Eggplant gravy ( Baingan ka salan)

Serves: 3 ; Preparation Time: 30 min

Eggplant gravy has a famous Indian name “Baingan ka salan” that serves as a side-dish for  all Indian breads like Roti / Naan / Paratha, etc. One of the ingredients used in Eggplant gravy  is “sesame seeds” (small sized poppy seeds almost invisible), which has unique taste. It also helps improving memory power and in gaining strength. Sesame sweet known as “laddoo” can be made combining sesame seeds with jaggery powder and clarified butter (ghee). 

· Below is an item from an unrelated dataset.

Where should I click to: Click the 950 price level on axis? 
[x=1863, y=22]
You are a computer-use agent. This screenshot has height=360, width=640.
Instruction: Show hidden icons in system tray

Adding Sesame and Peanut powder makes “Baingan ka salan” rich and tastier. 

Eggplant gravy

Ingredients:

  • Small sized Eggplants (Brinjal) – 5-6 No.s
  • Sesame seeds powder – 1 teaspoon
  • Peanut Powder – 1 teaspoon
  • Coconut powder – 1 teaspoon
  • Mustard seeds – 1/2  teaspoon
  • Cumin seeds (jeera) – 1/2 teaspoon
  • Dry red chillies – 2 No.s
  • Fenugreek seeds – a little (3-4 No.s)
  • Chopped onion – 1/2 cup
  • Curry leaves chopped – 1 teaspoon
  • Ginger-Garlic paste – 1/2 teaspoon
  • Turmeric powder – a pinch
  • Cumin powder – 1 teaspoon
  • Coriander powder – 1 teaspoon
  • Coriander leaves chopped – 1 teaspoon
  • Mint leaves chopped – 1 teaspoon
  • Yogurt – 2 tablespoon
  • Salt as per taste
  • Oil as required

Procedure:

  • Fry the small sized eggplants until they turn brown (well-cooked) and keep aside.
Fried Eggplants

 

  • Heat the pan (without oil), add 1 teaspoon sesame powder, 1 teaspoon  peanut powder, 1 teaspoon coconut powder. Roast it slightly for 1min on a medium flame and turn off the flame.
  •  Heat oil in a pan, add 1/2 teaspoon mustard seeds, 1/2 teaspoon cumin seeds, 2no.s dry red chillies, 1/2 cup chopped onion. Fry it for 2 min.
  • Add 1 teaspoon chopped curry leaves,  1/2 teaspoon ginger-garlic paste, a pinch of turmeric powder and few fenugreek seeds.  Saute it until the onions turn golden brown.
  • Add the mixed powder (sesame, peanut and coconut) and a little water. Mix well.
gravy

 

  • Add 1 teaspoon coriander powder, 1 teaspoon cumin powder, 2 tablespoon yogurt(Curd), 1 teaspoon chopped mint leaves, 1 teaspoon chopped coriander leaves and salt as per requirement. Mix well  and allow it to cook for 10-15 min on a low flame.
  • Once the gravy is done, add fried eggplants and mix well. Serve hot.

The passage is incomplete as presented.